Julia looked up. ‘Terrence, have you had any chance to consider how you will plead?’

‘Not guilty, all charges.’ He folded his arms and tightened them across his chest, a full stop to every assertion.

‘That is your right. As I mentioned, I would have preferred to take a more nuanced approach—’

‘I’m not here to make your job any easier.’ Bonner stared at Julia, then let his eyes wander slowly up and down Emily’s body. The young solicitor folded her own arms across her breasts and stared back at him. Good. She’s challenging him.

‘You should be. When my job gets easier, your chance of liberty improves.’ They locked eyes. Julia passed across a printout of a thread of texts between Bonner’s phone and two of the other defendants. It was an extensive discussion of the supply of something to a known mid-level dealer called Dev Linton. Julia pointed to a particularly incriminating message from Bonner. ‘Hold the gear until you get payment.’
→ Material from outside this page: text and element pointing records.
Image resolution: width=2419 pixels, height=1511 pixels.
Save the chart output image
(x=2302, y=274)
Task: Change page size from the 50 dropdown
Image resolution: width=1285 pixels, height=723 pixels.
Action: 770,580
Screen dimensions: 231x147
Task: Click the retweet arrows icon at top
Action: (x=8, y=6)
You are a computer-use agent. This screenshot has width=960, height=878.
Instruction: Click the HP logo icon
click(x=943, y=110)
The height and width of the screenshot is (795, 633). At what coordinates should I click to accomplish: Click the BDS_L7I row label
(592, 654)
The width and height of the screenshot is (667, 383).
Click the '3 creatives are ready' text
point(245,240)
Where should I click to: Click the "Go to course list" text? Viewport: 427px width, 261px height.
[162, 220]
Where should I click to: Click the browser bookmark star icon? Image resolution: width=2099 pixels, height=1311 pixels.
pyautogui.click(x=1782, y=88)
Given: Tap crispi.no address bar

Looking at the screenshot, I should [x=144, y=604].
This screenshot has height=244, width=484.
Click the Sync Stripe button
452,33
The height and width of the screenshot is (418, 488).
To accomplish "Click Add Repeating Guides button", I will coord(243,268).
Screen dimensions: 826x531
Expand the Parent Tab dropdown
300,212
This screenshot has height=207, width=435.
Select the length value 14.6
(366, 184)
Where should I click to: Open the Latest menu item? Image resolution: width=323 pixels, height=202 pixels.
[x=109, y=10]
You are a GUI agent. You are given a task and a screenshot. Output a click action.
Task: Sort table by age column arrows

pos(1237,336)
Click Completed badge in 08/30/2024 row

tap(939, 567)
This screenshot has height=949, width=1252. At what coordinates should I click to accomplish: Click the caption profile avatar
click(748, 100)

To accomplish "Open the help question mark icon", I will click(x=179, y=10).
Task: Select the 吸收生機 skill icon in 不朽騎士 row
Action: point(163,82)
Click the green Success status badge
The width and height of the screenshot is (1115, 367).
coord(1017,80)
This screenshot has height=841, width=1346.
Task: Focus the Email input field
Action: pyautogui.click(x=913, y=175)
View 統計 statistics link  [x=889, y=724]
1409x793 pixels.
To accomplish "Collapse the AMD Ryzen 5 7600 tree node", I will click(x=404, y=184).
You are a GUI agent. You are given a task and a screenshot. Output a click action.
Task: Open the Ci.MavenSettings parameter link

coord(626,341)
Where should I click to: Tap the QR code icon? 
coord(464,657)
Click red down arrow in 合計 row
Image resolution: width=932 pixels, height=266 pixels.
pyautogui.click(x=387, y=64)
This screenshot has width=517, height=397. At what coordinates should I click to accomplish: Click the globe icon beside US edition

‘This, Terrence, is going to be very hard for you to deny,’ Julia said.

‘It was a mixing desk I was selling him.’ Bonner stuck his chin out belligerently, daring them to contradict him.

‘For £40,000?’ Emily said. ‘That seems quite a lot.’

‘It was good gear, top of the range stuff. He had a mate who was a DJ.’

‘And according to this thread it was wrapped in bin bags,’ Julia said.

‘Yeah, and?’

‘I’m sorry, that’s not going to convince anyone. If sound equipment is that expensive, it’s hardly going to be lugged about from one vehicle to another in bin bags, is it? The prosecution will take you to pieces.’ Julia stared at him. ‘It may be my job to believe you, but twelve jurors will have their own opinion. I suggest, Mr Bonner, that you think again.’

While Bonner’s face tightened in contemplation, Julia glanced at the wall, where a fresh coat of paint covered some extensive graffiti. Level with the edge of the table was one long and neat sentence. In this light it was still legible, the correct grammar and use of adjectives even more chilling than its pornographic lucidity. It was exactly what Emily said Bonner had threatened to do to her. The image was now in Julia’s head, irrevocably, the writer’s gift. As Julia turned back to her client, his slight smile and inflected brow told her he knew she had read it. An almost imperceptible nod, and his eyes slid sideways to Emily.

The meaning was clear. When I get the chance, I’ll do that to her. Julia didn’t doubt he was serious.